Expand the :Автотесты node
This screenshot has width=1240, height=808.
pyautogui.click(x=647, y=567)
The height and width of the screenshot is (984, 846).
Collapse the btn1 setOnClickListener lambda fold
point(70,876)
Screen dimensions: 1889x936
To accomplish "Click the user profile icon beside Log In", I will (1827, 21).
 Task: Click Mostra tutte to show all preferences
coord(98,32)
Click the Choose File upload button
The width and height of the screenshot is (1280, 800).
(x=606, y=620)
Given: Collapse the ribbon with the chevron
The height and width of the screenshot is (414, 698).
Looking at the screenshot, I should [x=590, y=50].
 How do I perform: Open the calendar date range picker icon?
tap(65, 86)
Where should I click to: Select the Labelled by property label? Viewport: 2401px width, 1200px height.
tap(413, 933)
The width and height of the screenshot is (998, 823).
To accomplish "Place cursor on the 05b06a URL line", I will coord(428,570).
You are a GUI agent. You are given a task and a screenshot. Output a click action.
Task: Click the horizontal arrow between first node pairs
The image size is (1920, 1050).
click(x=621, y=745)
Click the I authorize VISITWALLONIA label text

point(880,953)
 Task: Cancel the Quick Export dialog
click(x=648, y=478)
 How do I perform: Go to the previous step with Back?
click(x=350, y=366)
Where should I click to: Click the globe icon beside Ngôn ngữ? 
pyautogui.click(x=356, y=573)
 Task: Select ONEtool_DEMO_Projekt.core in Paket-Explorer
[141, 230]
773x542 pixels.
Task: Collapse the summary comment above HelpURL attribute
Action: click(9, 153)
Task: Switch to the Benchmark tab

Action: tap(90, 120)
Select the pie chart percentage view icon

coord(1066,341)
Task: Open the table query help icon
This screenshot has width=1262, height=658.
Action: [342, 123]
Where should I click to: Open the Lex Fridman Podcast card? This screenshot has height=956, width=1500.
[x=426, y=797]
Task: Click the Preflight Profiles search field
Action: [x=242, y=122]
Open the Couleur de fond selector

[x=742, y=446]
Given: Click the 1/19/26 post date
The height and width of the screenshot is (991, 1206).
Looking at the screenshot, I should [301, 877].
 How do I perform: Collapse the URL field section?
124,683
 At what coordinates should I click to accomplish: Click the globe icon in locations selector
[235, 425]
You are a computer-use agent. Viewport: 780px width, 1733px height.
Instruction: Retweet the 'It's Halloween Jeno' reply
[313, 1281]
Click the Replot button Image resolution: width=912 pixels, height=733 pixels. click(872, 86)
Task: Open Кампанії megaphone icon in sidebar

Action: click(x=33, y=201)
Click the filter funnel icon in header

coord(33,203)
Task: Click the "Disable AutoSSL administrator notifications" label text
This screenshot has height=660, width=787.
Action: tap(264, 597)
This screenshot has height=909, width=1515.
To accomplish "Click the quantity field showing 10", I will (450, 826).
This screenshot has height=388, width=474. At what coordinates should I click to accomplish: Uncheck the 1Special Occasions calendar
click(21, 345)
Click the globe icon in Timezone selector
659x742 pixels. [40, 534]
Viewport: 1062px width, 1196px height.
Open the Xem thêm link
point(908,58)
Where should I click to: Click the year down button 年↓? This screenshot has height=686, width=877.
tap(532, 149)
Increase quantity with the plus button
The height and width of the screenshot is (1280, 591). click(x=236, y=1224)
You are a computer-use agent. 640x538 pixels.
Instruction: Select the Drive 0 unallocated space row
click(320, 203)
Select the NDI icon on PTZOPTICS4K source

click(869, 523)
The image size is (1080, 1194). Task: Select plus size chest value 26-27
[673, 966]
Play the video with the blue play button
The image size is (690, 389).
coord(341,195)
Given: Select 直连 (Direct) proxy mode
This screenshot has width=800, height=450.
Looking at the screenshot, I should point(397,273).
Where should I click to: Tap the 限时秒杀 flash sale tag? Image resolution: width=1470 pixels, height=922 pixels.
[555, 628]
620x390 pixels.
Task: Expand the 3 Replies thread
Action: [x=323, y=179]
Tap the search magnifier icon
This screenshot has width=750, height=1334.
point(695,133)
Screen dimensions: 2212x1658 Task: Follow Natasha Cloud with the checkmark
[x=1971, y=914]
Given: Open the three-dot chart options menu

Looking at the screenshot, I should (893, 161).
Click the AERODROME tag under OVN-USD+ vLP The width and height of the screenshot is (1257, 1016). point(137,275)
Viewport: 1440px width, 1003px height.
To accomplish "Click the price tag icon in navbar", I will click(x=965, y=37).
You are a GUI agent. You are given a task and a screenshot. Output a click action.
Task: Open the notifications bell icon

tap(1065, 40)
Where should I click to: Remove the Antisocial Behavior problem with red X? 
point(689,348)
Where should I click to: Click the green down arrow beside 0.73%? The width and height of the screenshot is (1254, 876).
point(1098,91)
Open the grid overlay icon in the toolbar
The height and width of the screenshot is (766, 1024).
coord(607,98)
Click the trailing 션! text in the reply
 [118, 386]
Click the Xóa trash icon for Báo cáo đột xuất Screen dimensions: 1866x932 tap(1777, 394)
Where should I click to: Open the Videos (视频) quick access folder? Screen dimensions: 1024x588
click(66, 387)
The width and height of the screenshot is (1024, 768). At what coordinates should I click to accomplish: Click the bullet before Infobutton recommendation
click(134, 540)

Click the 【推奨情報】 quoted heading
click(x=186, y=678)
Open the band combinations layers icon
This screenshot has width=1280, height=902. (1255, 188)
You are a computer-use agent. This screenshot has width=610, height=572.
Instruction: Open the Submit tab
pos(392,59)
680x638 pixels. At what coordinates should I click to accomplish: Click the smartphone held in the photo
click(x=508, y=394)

■ Try it
Please set down each entry again, word for word.

■ Exercise result
Expand the :Автотесты node
This screenshot has width=1240, height=808.
pyautogui.click(x=647, y=567)
The height and width of the screenshot is (984, 846).
Collapse the btn1 setOnClickListener lambda fold
point(70,876)
Screen dimensions: 1889x936
To accomplish "Click the user profile icon beside Log In", I will (1827, 21).
 Task: Click Mostra tutte to show all preferences
coord(98,32)
Click the Choose File upload button
The width and height of the screenshot is (1280, 800).
(x=606, y=620)
Given: Collapse the ribbon with the chevron
The height and width of the screenshot is (414, 698).
Looking at the screenshot, I should [x=590, y=50].
 How do I perform: Open the calendar date range picker icon?
tap(65, 86)
Where should I click to: Select the Labelled by property label? Viewport: 2401px width, 1200px height.
tap(413, 933)
The width and height of the screenshot is (998, 823).
To accomplish "Place cursor on the 05b06a URL line", I will coord(428,570).
You are a GUI agent. You are given a task and a screenshot. Output a click action.
Task: Click the horizontal arrow between first node pairs
The image size is (1920, 1050).
click(x=621, y=745)
Click the I authorize VISITWALLONIA label text

point(880,953)
 Task: Cancel the Quick Export dialog
click(x=648, y=478)
 How do I perform: Go to the previous step with Back?
click(x=350, y=366)
Where should I click to: Click the globe icon beside Ngôn ngữ? 
pyautogui.click(x=356, y=573)
 Task: Select ONEtool_DEMO_Projekt.core in Paket-Explorer
[141, 230]
773x542 pixels.
Task: Collapse the summary comment above HelpURL attribute
Action: click(9, 153)
Task: Switch to the Benchmark tab

Action: tap(90, 120)
Select the pie chart percentage view icon

coord(1066,341)
Task: Open the table query help icon
This screenshot has width=1262, height=658.
Action: [342, 123]
Where should I click to: Open the Lex Fridman Podcast card? This screenshot has height=956, width=1500.
[x=426, y=797]
Task: Click the Preflight Profiles search field
Action: [x=242, y=122]
Open the Couleur de fond selector

[x=742, y=446]
Given: Click the 1/19/26 post date
The height and width of the screenshot is (991, 1206).
Looking at the screenshot, I should [301, 877].
 How do I perform: Collapse the URL field section?
124,683
 At what coordinates should I click to accomplish: Click the globe icon in locations selector
[235, 425]
You are a computer-use agent. Viewport: 780px width, 1733px height.
Instruction: Retweet the 'It's Halloween Jeno' reply
[313, 1281]
Click the Replot button Image resolution: width=912 pixels, height=733 pixels. click(872, 86)
Task: Open Кампанії megaphone icon in sidebar

Action: click(x=33, y=201)
Click the filter funnel icon in header

coord(33,203)
Task: Click the "Disable AutoSSL administrator notifications" label text
This screenshot has height=660, width=787.
Action: tap(264, 597)
This screenshot has height=909, width=1515.
To accomplish "Click the quantity field showing 10", I will (450, 826).
This screenshot has height=388, width=474. At what coordinates should I click to accomplish: Uncheck the 1Special Occasions calendar
click(21, 345)
Click the globe icon in Timezone selector
659x742 pixels. [40, 534]
Viewport: 1062px width, 1196px height.
Open the Xem thêm link
point(908,58)
Where should I click to: Click the year down button 年↓? This screenshot has height=686, width=877.
tap(532, 149)
Increase quantity with the plus button
The height and width of the screenshot is (1280, 591). click(x=236, y=1224)
You are a computer-use agent. 640x538 pixels.
Instruction: Select the Drive 0 unallocated space row
click(320, 203)
Select the NDI icon on PTZOPTICS4K source

click(869, 523)
The image size is (1080, 1194). Task: Select plus size chest value 26-27
[673, 966]
Play the video with the blue play button
The image size is (690, 389).
coord(341,195)
Given: Select 直连 (Direct) proxy mode
This screenshot has width=800, height=450.
Looking at the screenshot, I should point(397,273).
Where should I click to: Tap the 限时秒杀 flash sale tag? Image resolution: width=1470 pixels, height=922 pixels.
[555, 628]
620x390 pixels.
Task: Expand the 3 Replies thread
Action: [x=323, y=179]
Tap the search magnifier icon
This screenshot has width=750, height=1334.
point(695,133)
Screen dimensions: 2212x1658 Task: Follow Natasha Cloud with the checkmark
[x=1971, y=914]
Given: Open the three-dot chart options menu

Looking at the screenshot, I should (893, 161).
Click the AERODROME tag under OVN-USD+ vLP The width and height of the screenshot is (1257, 1016). point(137,275)
Viewport: 1440px width, 1003px height.
To accomplish "Click the price tag icon in navbar", I will click(x=965, y=37).
You are a GUI agent. You are given a task and a screenshot. Output a click action.
Task: Open the notifications bell icon

tap(1065, 40)
Where should I click to: Remove the Antisocial Behavior problem with red X? 
point(689,348)
Where should I click to: Click the green down arrow beside 0.73%? The width and height of the screenshot is (1254, 876).
point(1098,91)
Open the grid overlay icon in the toolbar
The height and width of the screenshot is (766, 1024).
coord(607,98)
Click the trailing 션! text in the reply
 [118, 386]
Click the Xóa trash icon for Báo cáo đột xuất Screen dimensions: 1866x932 tap(1777, 394)
Where should I click to: Open the Videos (视频) quick access folder? Screen dimensions: 1024x588
click(66, 387)
The width and height of the screenshot is (1024, 768). At what coordinates should I click to accomplish: Click the bullet before Infobutton recommendation
click(134, 540)

Click the 【推奨情報】 quoted heading
click(x=186, y=678)
Open the band combinations layers icon
This screenshot has width=1280, height=902. (1255, 188)
You are a computer-use agent. This screenshot has width=610, height=572.
Instruction: Open the Submit tab
pos(392,59)
680x638 pixels. At what coordinates should I click to accomplish: Click the smartphone held in the photo
click(x=508, y=394)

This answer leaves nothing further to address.